* What the exercise asks
Please return the full listing exactly as written, with the images removed.

··· Records to process ···

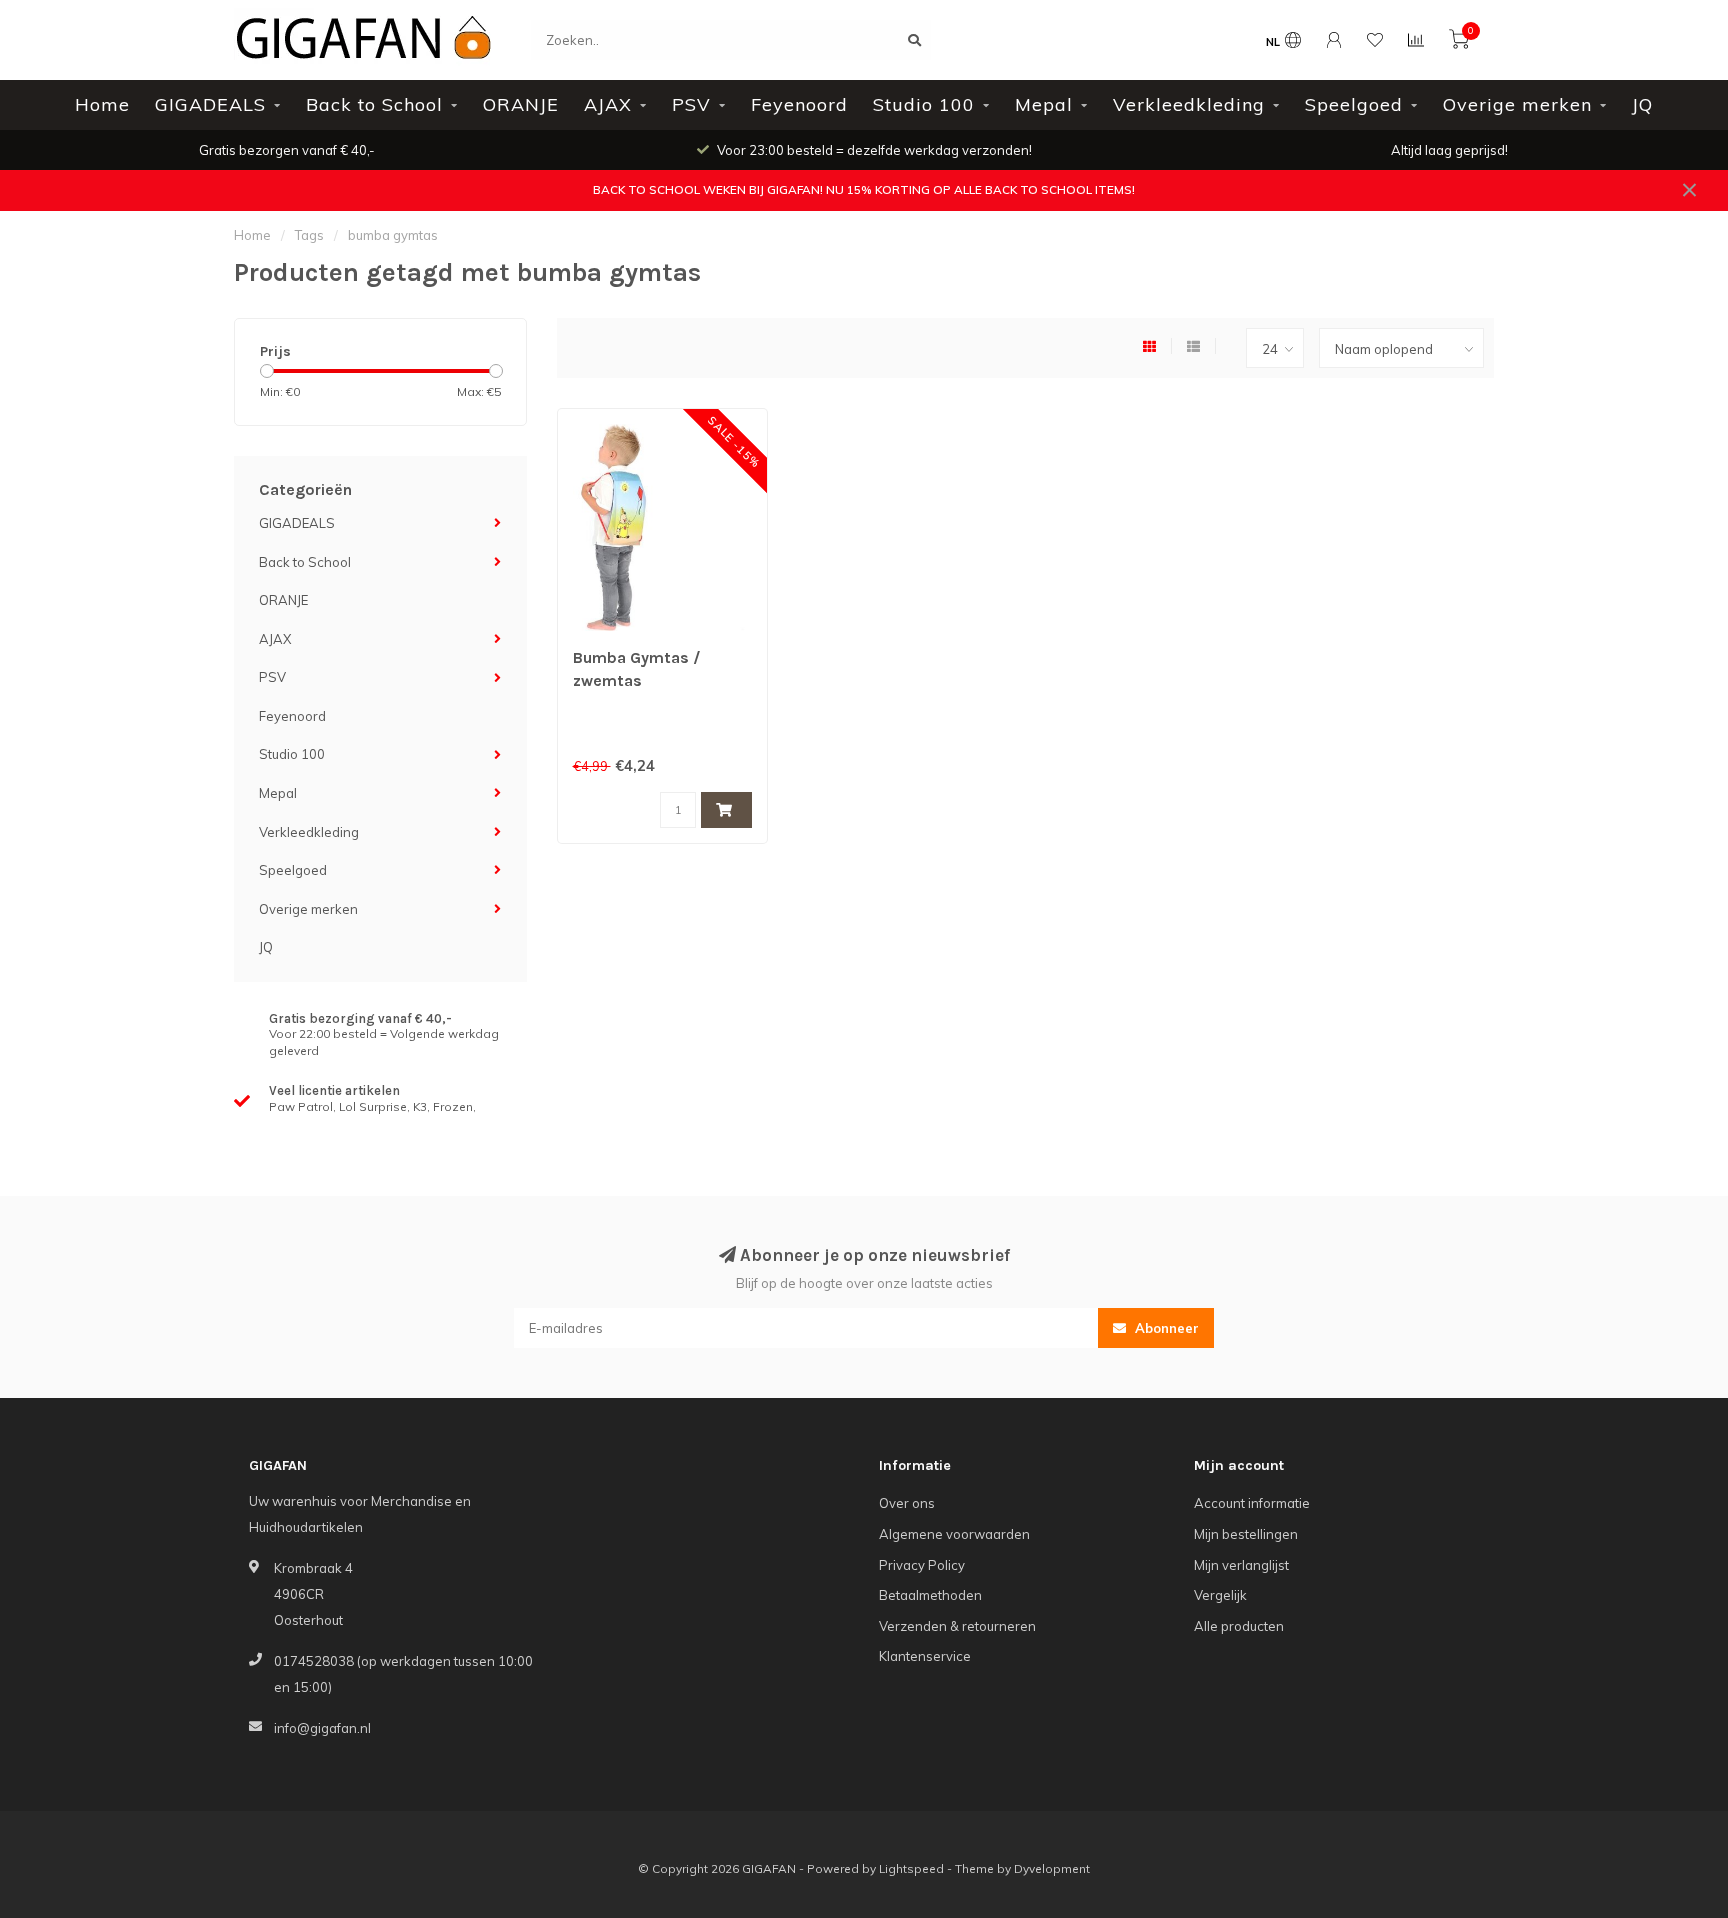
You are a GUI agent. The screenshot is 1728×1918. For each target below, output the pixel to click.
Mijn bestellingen (1246, 1534)
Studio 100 (924, 104)
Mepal (1044, 104)
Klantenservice (925, 1656)
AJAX (608, 104)
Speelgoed (1354, 104)
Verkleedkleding (1189, 104)
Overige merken (1517, 104)
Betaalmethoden (930, 1595)
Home (102, 104)
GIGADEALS (210, 104)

···

* Written reply
You are a GUI agent. The screenshot is 1728×1918. For each target below, output the pixel to click.
Mijn bestellingen (1246, 1534)
Studio 100 (924, 104)
Mepal (1044, 104)
Klantenservice (925, 1656)
AJAX (608, 104)
Speelgoed (1354, 104)
Verkleedkleding (1189, 104)
Overige merken (1517, 104)
Betaalmethoden (930, 1595)
Home (102, 104)
GIGADEALS (210, 104)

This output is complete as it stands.